TorchScript provides a way to create serializable and optimizable representations of your PyTorch models that can run independently of Python, for instance, in C++ environments or in settings where Python overhead is undesirable. There are two primary ways to convert a PyTorch model to TorchScript: tracing and scripting.

• Tracing (torch.jit.trace): You provide an example input, and TorchScript records the operations performed on this input as it passes through the model. This works well for models with straightforward, data-independent control flow.
• Scripting (torch.jit.script): TorchScript directly analyzes your model's Python source code (including control flow like if statements and loops) and translates it into the TorchScript intermediate representation. This is more suitable for models with complex control flow.

For this practical, we'll focus on tracing, which is often simpler to get started with.

Tracing a Model

# Instantiate a model for tracing
model_to_trace = SimpleNet()
model_to_trace.eval() # Important: set model to evaluation mode for tracing

# Create an example input tensor with the correct shape
# Our SimpleNet expects input_size=10
example_input = torch.randn(1, 10) # Batch size 1, 10 features

# Trace the model
try:
    traced_model = torch.jit.trace(model_to_trace, example_input)
    print("\nModel successfully traced.")

    # You can inspect the traced model's graph (optional)
    # print(traced_model.graph) 
    # And its code (optional)
    # print(traced_model.code)

except Exception as e:
    print(f"\nError during tracing: {e}")
    traced_model = None

The traced_model is now a torch.jit.ScriptModule object.

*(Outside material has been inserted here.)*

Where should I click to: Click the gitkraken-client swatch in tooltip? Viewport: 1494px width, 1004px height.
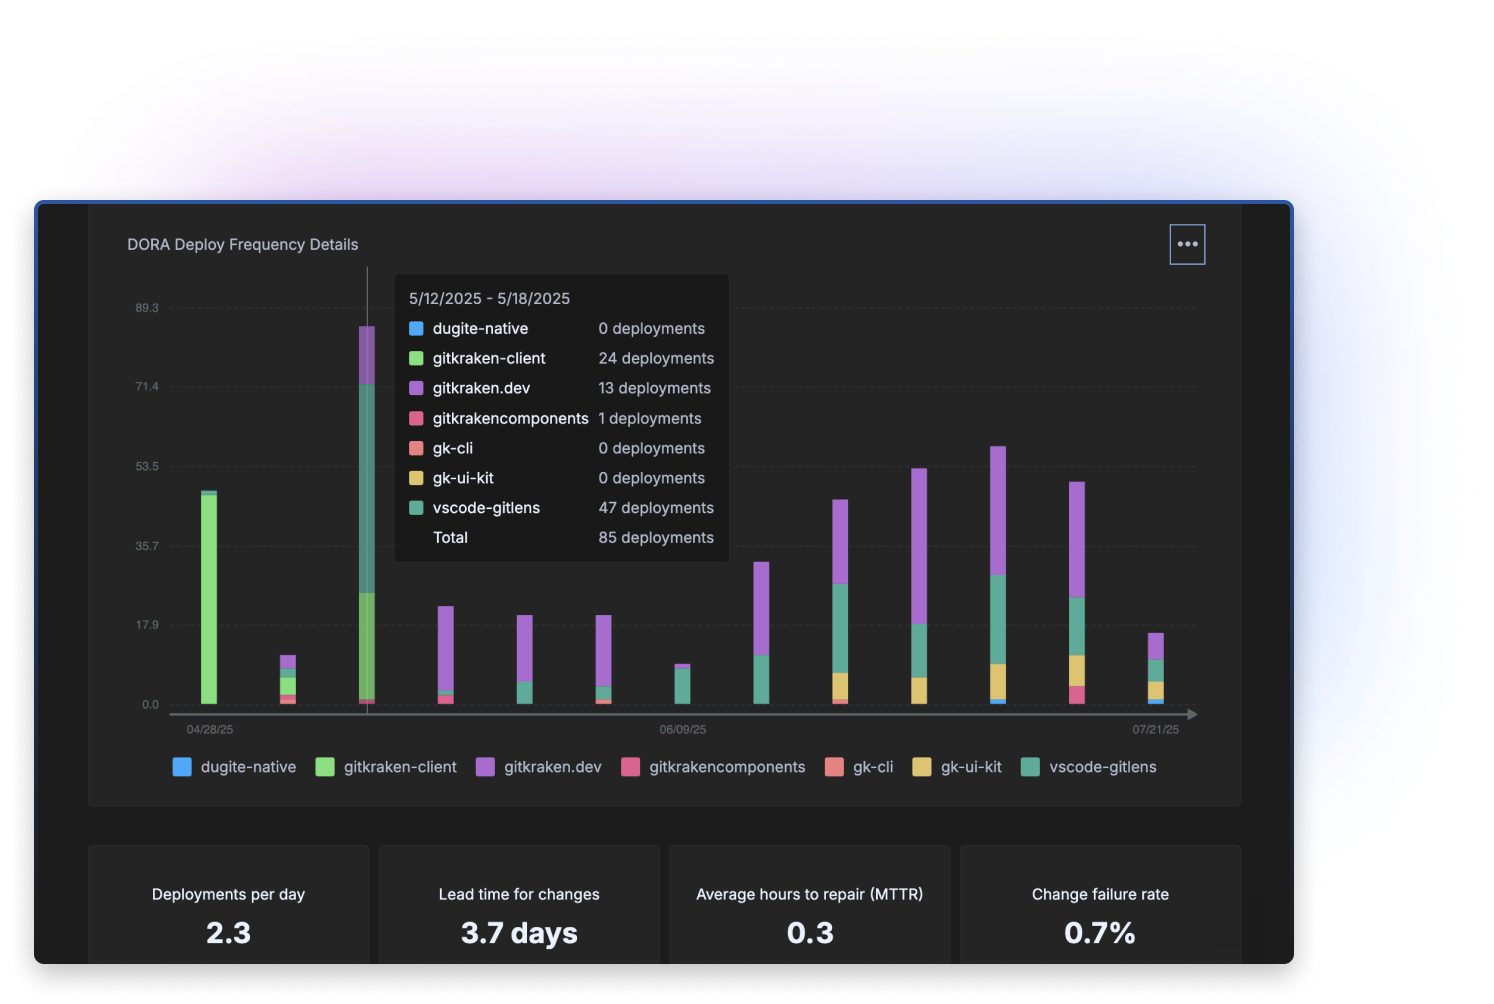[416, 358]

It has captured the sequence of operations that model_to_trace performed when given example_input.

Saving a Traced Model

Traced models have their own save method.

TRACED_MODEL_PATH = os.path.join(MODEL_SAVE_DIR, "simplenet_traced.pt") # .pt is common for TorchScript

if traced_model:
    traced_model.save(TRACED_MODEL_PATH)
    print(f"Traced model saved to {TRACED_MODEL_PATH}")

Loading and Using a Traced Model

You can load a TorchScript model using torch.jit.load(). A significant advantage is that you don't need the original Python model class definition (SimpleNet in this case) to load and run the traced model.

if os.path.exists(TRACED_MODEL_PATH):
    loaded_traced_model = torch.jit.load(TRACED_MODEL_PATH)
    print("\nTraced model loaded successfully.")

    # You can now use the loaded traced model for inference
    # Ensure the input tensor has the correct shape and type
    test_input = torch.randn(1, 10) 
    with torch.no_grad(): # Always good practice for inference
        output = loaded_traced_model(test_input)

    print(f"Output from loaded traced model: {output.numpy()}")

    # Verify output with original model (optional, if available)
    # original_output = model_to_trace(test_input)
    # print(f"Output from original Python model: {original_output.detach().numpy()}")

else:
    print("\nTraced model file not found.")

This ability to run without the original Python code makes TorchScript models highly portable and suitable for various deployment scenarios.

These exercises have covered the fundamental techniques for model persistence and an introduction to TorchScript. As you work with more complex models and deployment requirements, you'll build upon these foundations. For instance, you might explore TorchScript scripting for models with dynamic control flow or look into ONNX for interoperability with other machine learning frameworks. Experiment with these methods on your own models to solidify your understanding.